ZDM troubleshooting part 1: VM causes ZDM service to crash (plus fix)

This image has an empty alt attribute; its file name is image-2.png

Intro

Zero downtime migration (ZDM) is the ultimate solution to migrate your Oracle database to Oracle Cloud. I recently started using it quite a lot during  On-Prem to Exadata at Customer migrations. In my last blog post, I already shared tips about a ZDM installation error related to MySQL. This time, I’ll describe why my environment was crashing the zdm service every time an eval command was run and provide the fix. This is not a bug but just an unexpected behaviour due to a not so clean VM host.

Acknowledgement

I’d like to thank ZDM dev team that chimed in to tackle this tough one after I opened an SR. It was never heard of, which is why I decided to write about it .

1. My ZDM environment

VM

ZDM: 21.3 build

OS: Oracle Linux 8.4 kernel 5.4.17-2102.201.3.el8uek.x86_64

Prerequisites

After the installation , I just made sure that the connectivity was all set between: 
ZDM-Source/Target system (ssh/SQLNET)

Steps to Reproduce the error

Prepare a responsefile for a Physical online migration with the required parameters to reproduce the behaviour.

* _Challenge A_:
List every heading that stands on its own line beneath the title of the ZDM troubleshooting post.
* _Challenge B_:
Resume the ZDM troubleshooting post, picking up after its final sentence.
The material that follows comes from a different source than the post above.

* _Dataset content_:
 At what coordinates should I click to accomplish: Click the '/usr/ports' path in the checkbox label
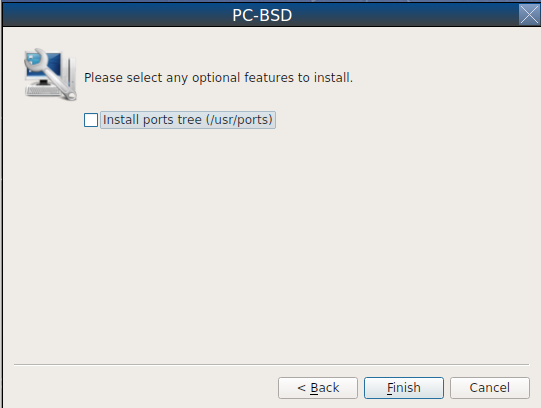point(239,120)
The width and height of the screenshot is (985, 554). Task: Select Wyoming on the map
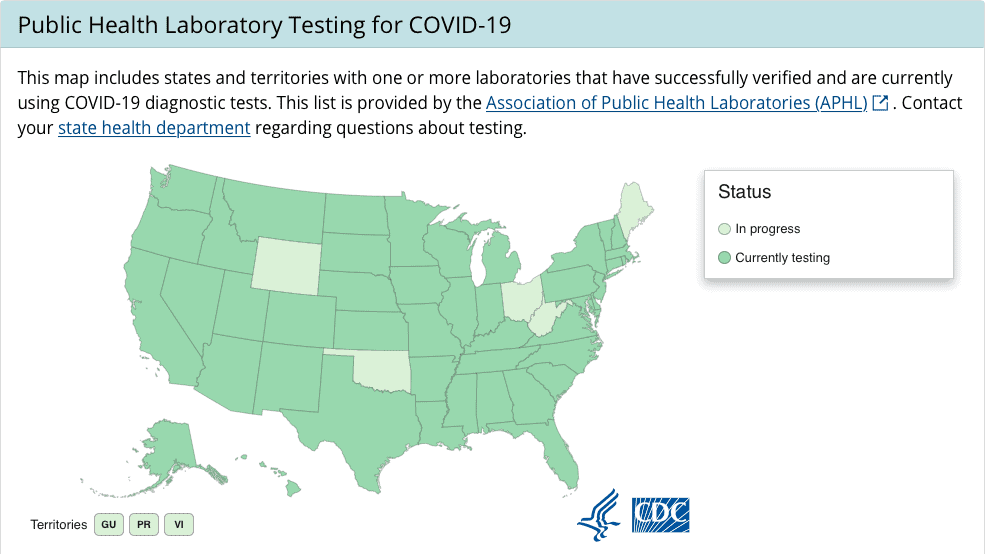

* _Output A_:
Intro
Acknowledgement
1. My ZDM environment
VM
Prerequisites
Steps to Reproduce the error

* _Output B_:
The parameters themselves are not important in our case
Responsefile

$ cat physical_online_demo.rsp | grep -v ^# TGT_DB_UNIQUE_NAME=TGTCDB MIGRATION_METHOD=ONLINE_PHYSICAL DATA_TRANSFER_MEDIUM=DIRECT PLATFORM_TYPE=EXACC ..More

ZDM service started:

$ zdmservice status --------------------------------------- Service Status --------------------------------------- Running: true Tranferport: Conn String: jdbc:mysql://localhost:8897/ RMI port: 8895 HTTP port: 8896 Wallet path: /u01/app/oracle/zdmbase/crsdata/velzdm2prm/security


Run ZDMCLI listphases

  • So far so good, no error thrown because there is nothing processed really in terms of checks

$ZDM_HOME/bin/zdmcli migrate database –sourcedb SRCDB -sourcenode srcHost -srcauth zdmauth -srcarg1 user:zdmuser -targetnode tgtNode -tgtauth zdmauth -tgtarg1 user:opc -rsp ./physical_online_demo.rsp -listphases zdmhostname: 2022-08-30T19:15:00.499Z : Processing response file ... pause and resume capable phases for this operation: " ZDM_GET_SRC_INFO ZDM_GET_TGT_INFO ZDM_PRECHECKS_SRC ZDM_PRECHECKS_TGT ZDM_SETUP_SRC ZDM_SETUP_TGT ZDM_PREUSERACTIONS ZDM_PREUSERACTIONS_TGT ZDM_VALIDATE_SRC ZDM_VALIDATE_TGT ZDM_DISCOVER_SRC ZDM_COPYFILES ZDM_PREPARE_TGT ZDM_SETUP_TDE_TGT ZDM_RESTORE_TGT ZDM_RECOVER_TGT ZDM_FINALIZE_TGT ZDM_CONFIGURE_DG_SRC ZDM_SWITCHOVER_SRC ZDM_SWITCHOVER_TGT ZDM_POST_DATABASE_OPEN_TGT ZDM_DATAPATCH_TGT ZDM_NONCDBTOPDB_PRECHECK ZDM_NONCDBTOPDB_CONVERSION ZDM_POST_MIGRATE_TGT ZDM_POSTUSERACTIONS ZDM_POSTUSERACTIONS_TGT ZDM_CLEANUP_SRC ZDM_CLEANUP_TGT"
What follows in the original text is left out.